In his response to the criticisms by Mr Short, Mr McLeod was quoted by The Age and Sydney Morning Herald on 20 October 2012 as saying the following:

“Nostalgia is a powerful emotion that affects everyone from time to time, even the most seasoned newspaper commentator, but it is not a reasonable substitute for informed debate in a national broadsheet such as The Saturday Age.

“I was therefore extremely disappointed to read the emotional diatribe by Michael Short on this page last Saturday, ”Supermarkets put ‘fair go’ in chains”, that was largely based on urban myth and included several critical inaccuracies that undermined its conclusions.

“The biggest myth underpinning popular criticism of the big supermarkets is that ”big is bad” and ‘small is good’, representing some link back to the ‘good old days’ when we bought all our groceries from the corner store – when it was open or actually stocked what we wanted, usually at an inflated price.

“But even seasoned commentators can’t stick their heads in the sand of time and ignore that customers get a great deal from modern supermarkets – much better quality, choice, value and service than they ever did in the so-called ‘good old days’.

“Many commentators trot out the claim that Coles and Woolworths have 70 per cent market share or higher and argue that something must be done about it.

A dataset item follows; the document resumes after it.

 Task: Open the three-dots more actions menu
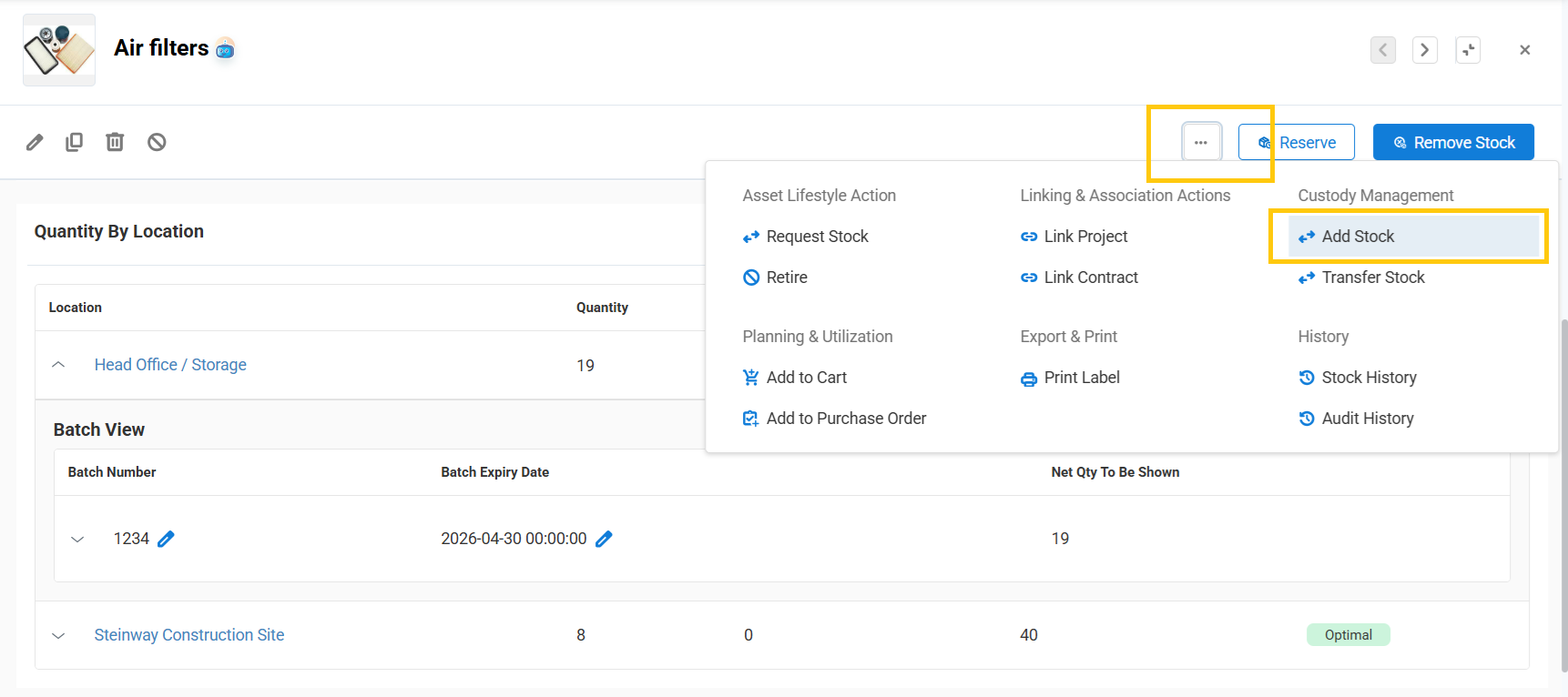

The fact is that Coles’ food and liquor market share measured by the Australian Bureau of Statistics is only 26 per cent and has not materially increased in the past four years. Indeed, our market share is actually lower now than it was a decade ago.

“The ‘big is bad’ emotional argument also ignores the fact that Coles employs more than 100,000 Australians in its stores and supports another 110,000 employees of small suppliers and partners who work with us. Coles often provides young job seekers with their first job and provides thousands of Australian families with a secure livelihood.

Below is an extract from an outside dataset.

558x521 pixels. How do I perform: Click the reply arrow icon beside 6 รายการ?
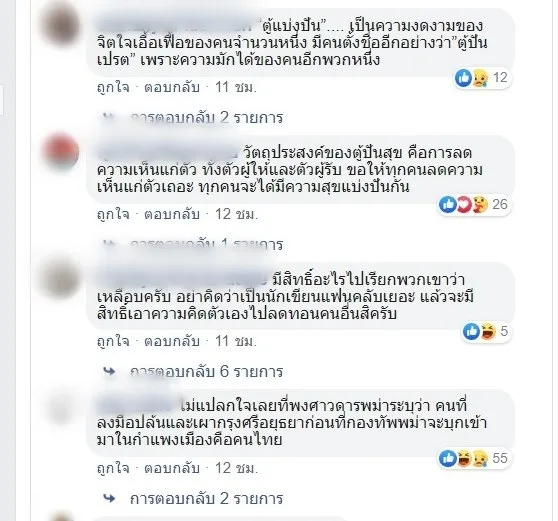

“It is not just size that counts but behaviour, and Justice Merrett of the Federal Court recently concluded that supermarket retailing is increasingly competitive. As a result, Australian consumers have witnessed the first sustained period of food price deflation in more than 30 years.

“It is no coincidence that this period of food price deflation has occurred at the same time as Coles has pursued its ‘Down Down, Prices are Down’ campaign.

“Lower retail prices have been funded from internal productivity savings, such as less waste, and not from squeezing margins through the supply chain. This was confirmed by the ACCC in its 2011 report on supermarket milk discounting.

“The ACCC also concluded that there was no evidence that milk discounting had resulted in lower farm gate prices or farmers leaving the land. Unfortunately, many commentators continue to ignore the competition umpire’s decision.

“The truth is that many corner shops that used to sell groceries have been replaced by chain convenience stores such as 7-Eleven, not supermarkets. Hundreds of 7-Eleven stores have been established in the past five years. In a modern economy, whether a supermarket chain survives depends not on size but on how well it is managed and whether it provides customers with what they want – quality, service, choice and, above all, value.

“American or British style anti-trust laws are designed to help retailers and food manufacturers who want to protect their profit margins in the face of increasing competition.

“There is little evidence, if any, that such laws actually improve competition. A report by competition policy expert Alistair Davey, from Sapere Research Group, found that overseas anti-trust legislation has a poor record and typically results in higher prices, lower wages and fewer jobs.

“As consumers are paying less for their groceries now than they were a year ago, you would be hard-pressed to demonstrate that consumers are losing out.

“And there is no theoretical or empirical evidence to show that supermarkets can jack up prices unless there are significant barriers to entry into the sector. The entry of foreign-owned supermarkets such as German-owned Aldi and American-owned Costco provides ample proof that there are few barriers to entry and there is strong competition in the retail sector.

“Commentators who set out to generate debate about competition policy and use Coles as a scapegoat should get their facts right, rather than relying on ignorance and fear to support arguments for change.”